Not because we are standing shoulder to shoulder with Nigel Farage — a man memorably described by The Economist as “a saloon bar bore” and with whom we have nothing in common, politically or industrially — but because we believe the EU has become a rich man’s club.
It’s a club which offers lots for the boss class — for the neoliberals whose siren calls echo around the corridors of power in the capitals of Europe — but little for ordinary hard-working men and women trying to earn a living in this Conservative age of austerity.
At the heart of our objections are a couple of proposals emerging from Brussels which we think will be bad for Britain in general, and bad for the railway in particular — the European Commission’s Fourth Railway Package, and the TTIP trade deal between the EU and the US.
The Fourth Railway Package is a controversial set of proposals which would foist the British model of rail privatisation on the rest of Europe.
We know that privatisation doesn’t work. It’s not the right model for Britain and it’s not the right model for Europe.
But this package would turn what we see, and is still seen in many European countries, as a public service into an opportunity for a few firms to plunder a private profit.
This would happen despite the reservations of many MEPs and protests from rail workers right across the continent.
Privatisation hasn’t worked, doesn’t work, and will not work in what is, like other public services such as the provision of gas, water, electricity and the Royal Mail, a natural monopoly.
The model is broken and is selling Britain — passengers, taxpayers, and those of who work on the railway — woefully short.
In the 20 years since John Major privatised our industry — a privatisation, incidentally, which even Margaret Thatcher described as “a privatisation too far” — we have seen rolling stock get older, trains get more crowded and fares go through the roof.
We now have the highest fares in Western Europe, because of privatisation.
But the European Commission is determined to impose this flawed model on the rest of Europe. And, if it succeeds, it will prevent us from ever bringing the railways back into public ownership.
We were delighted when Jeremy Corbyn — who we backed when he was campaigning to become leader of the Labour Party — came out and committed the next Labour government to renationalising Britain’s railways.
It’s not just the right policy, it’s a popular policy.
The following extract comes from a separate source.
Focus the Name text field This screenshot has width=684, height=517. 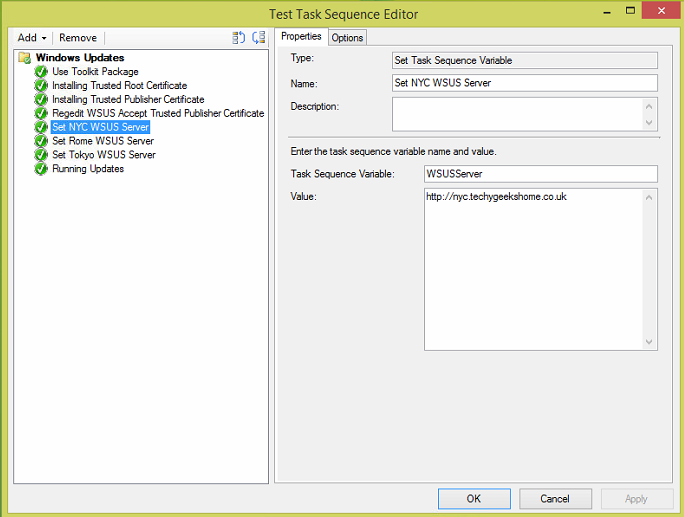[525, 83]
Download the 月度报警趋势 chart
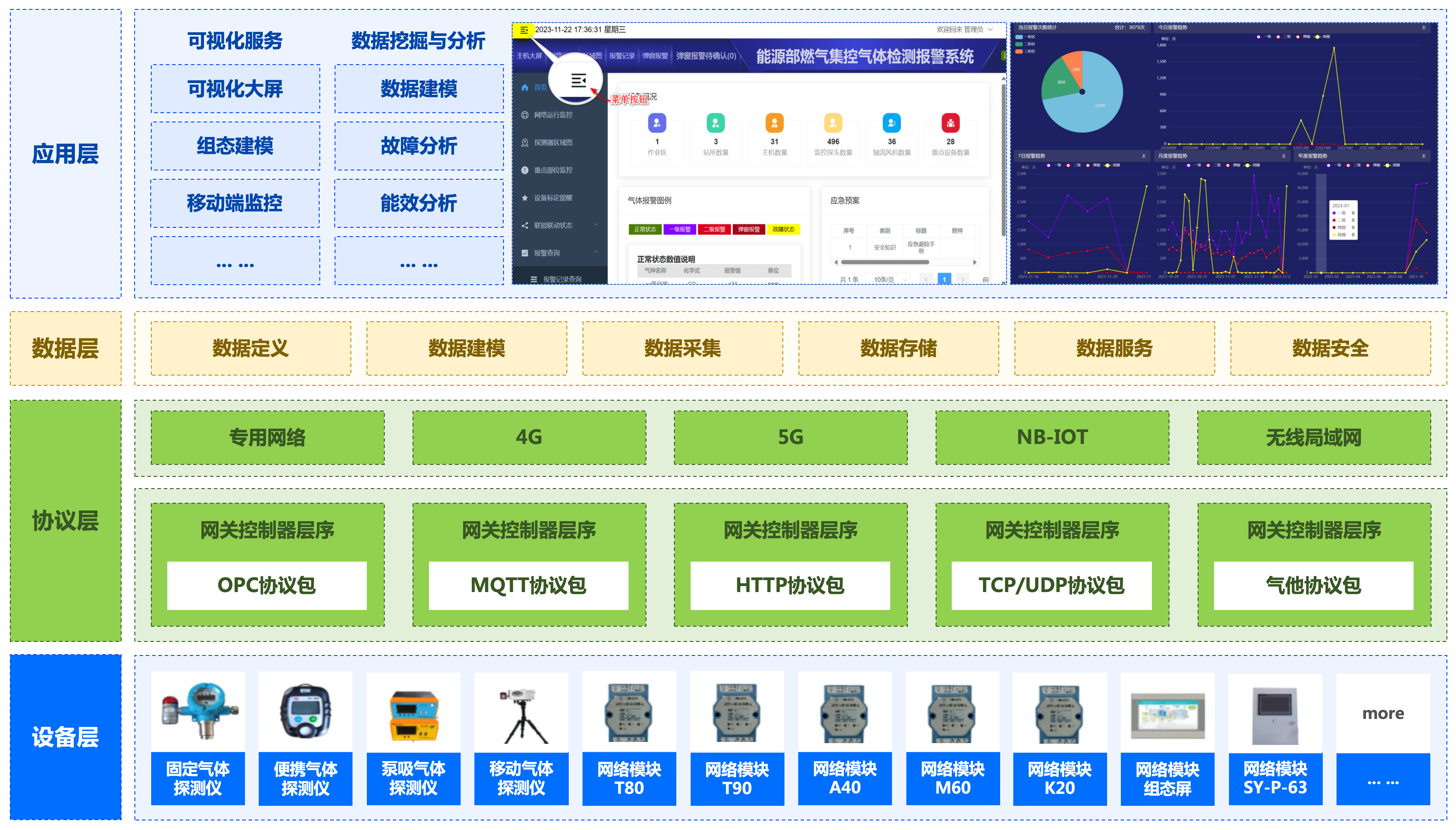Image resolution: width=1456 pixels, height=830 pixels. [1283, 156]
Even Conservative voters are fed up paying over the odds to help the privatised train companies make a profit at our expense.
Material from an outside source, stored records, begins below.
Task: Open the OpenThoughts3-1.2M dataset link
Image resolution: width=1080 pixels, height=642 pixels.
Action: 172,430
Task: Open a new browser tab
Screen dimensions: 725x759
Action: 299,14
But the Fourth Railway Package, if it’s enacted, will prevent us from doing what voters want.
TTIP is unnecessary as the EU and US already enjoy strong trade and investment relationships, with tariffs at minimal levels. So why are companies so keen to see this new deal signed?
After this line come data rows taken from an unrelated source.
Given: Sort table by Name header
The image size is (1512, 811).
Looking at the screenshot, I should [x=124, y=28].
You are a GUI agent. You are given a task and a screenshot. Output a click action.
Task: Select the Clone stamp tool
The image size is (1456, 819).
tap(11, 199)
It’s because the aim of TTIP is to remove those barriers which restrict the profits transnational corporations can make.
The problem is that what global corporations perceive as barriers include vital regulations protecting our labour rights, food safety and banking safeguards.
It might be handy for profit-hungry corporations if they didn’t have to comply with social and environmental regulations.
Many would like to live in a free market Wild West, but it would not be good for the rest of us.
Another aim of TTIP is to open public services and government procurement contracts to competition from transnational corporations.
Our health and education sectors are undergoing gradual privatisation, from children’s social services to care homes and from ambulance services to the railways.
TTIP would accelerate this. The aim, of course, is to make a private profit at public expense.
TTIP would also make it easier for companies to source goods and services from the US, where labour standards are lower, and to eradicate workers’ rights like collective bargaining and the right to organise, on the grounds that they restrict their business model and profit margins.
I think it’s ironic, to say the least, that David Cameron has spent the last few weeks travelling around Europe in a bid to take back British sovereignty from Brussels when he is happy to hand it over, through TTIP, not just to the US but to neoliberals everywhere.
There are other arguments, of course — and you will read many of them here in the pages of this paper. At Aslef we were very concerned about the way Greece has been treated by the EU.
But when Aslef’s executive committee met to discuss our position, the decision to back a Brexit was taken — with the proviso that we not campaign alongside, or stand on any platforms with, any of the racist, xenophobic and misogynist supporters of the Leave campaign from Ukip and the Conservative right wing.